EXERCISE OBJECTIVE: Copy, exactly as written, the lines that begin at the one containing "Image resolution: width=465" and end at the one containing "Enable Usuwaj pliki". Skip any pictures in the data below.

RECORDS TO PROCESS:
◆ ◆ ◆ ◆ ◆

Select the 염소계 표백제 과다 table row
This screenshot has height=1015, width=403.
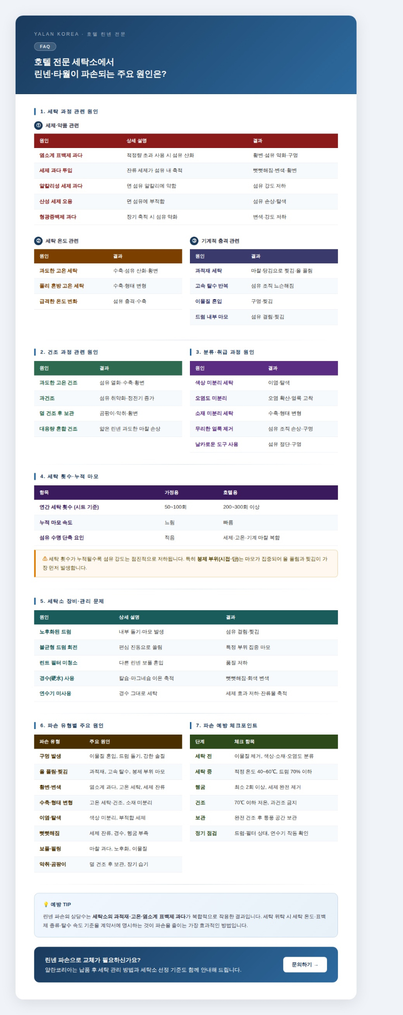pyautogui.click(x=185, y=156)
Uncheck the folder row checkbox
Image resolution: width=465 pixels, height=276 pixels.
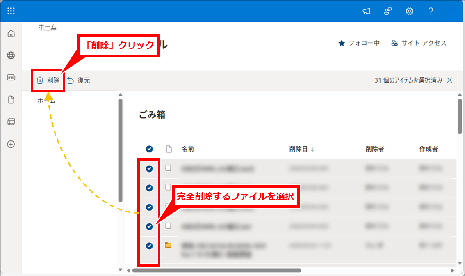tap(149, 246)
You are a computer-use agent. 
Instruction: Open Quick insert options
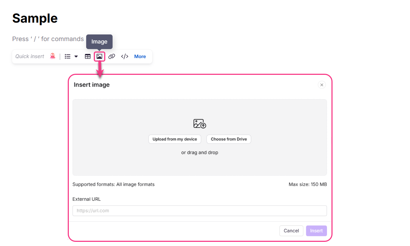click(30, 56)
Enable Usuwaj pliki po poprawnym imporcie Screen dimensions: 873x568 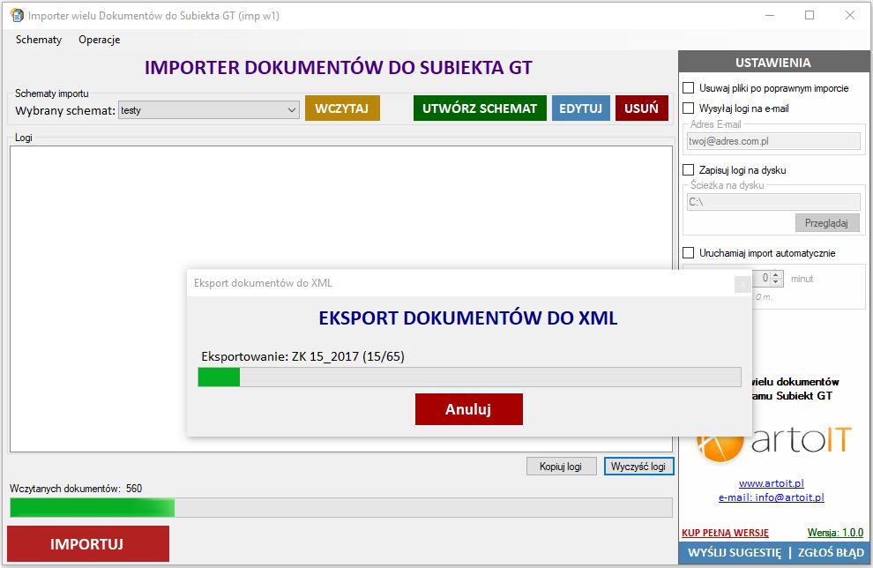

◆ ◆ ◆ ◆ ◆

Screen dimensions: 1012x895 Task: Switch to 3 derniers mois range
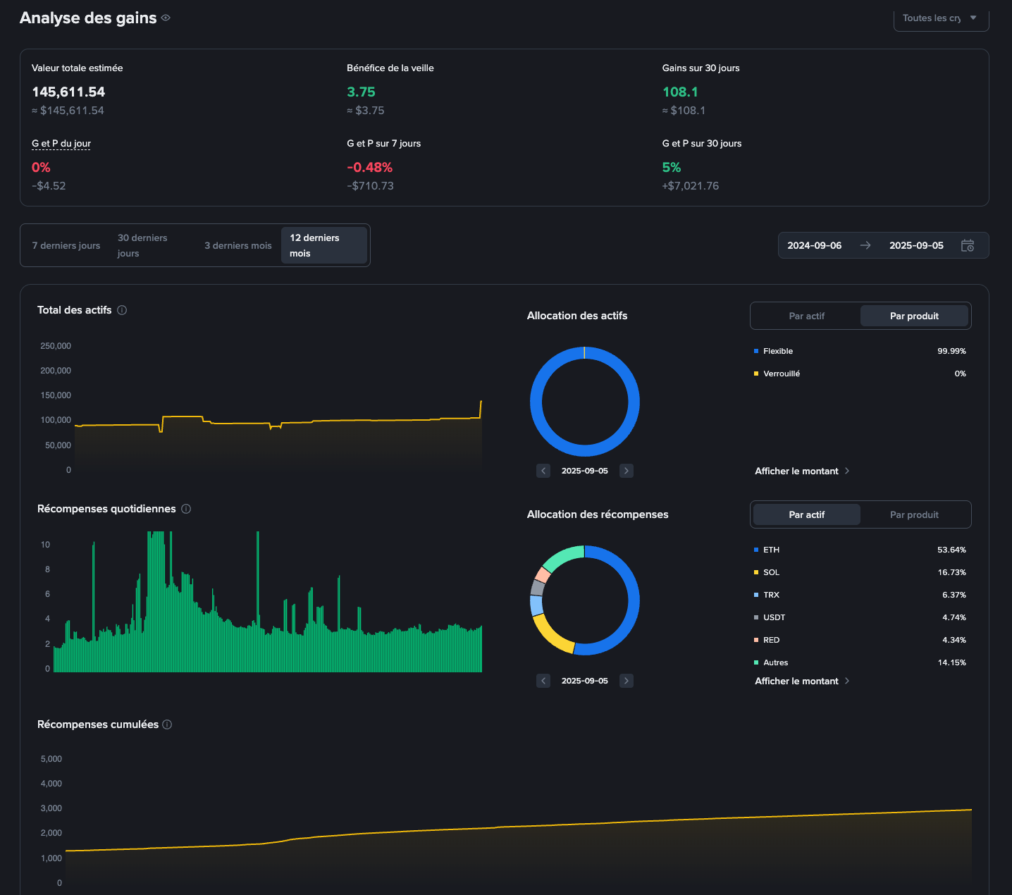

◆ ◆ ◆ ◆ ◆

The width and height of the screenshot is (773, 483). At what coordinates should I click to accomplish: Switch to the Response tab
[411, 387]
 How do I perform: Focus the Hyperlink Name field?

◆ ◆ ◆ ◆ ◆

OUTPUT:
Image resolution: width=465 pixels, height=276 pixels.
tap(149, 246)
You are a computer-use agent. 
Instruction: Open Quick insert options
click(30, 56)
Enable Usuwaj pliki po poprawnym imporcie Screen dimensions: 873x568 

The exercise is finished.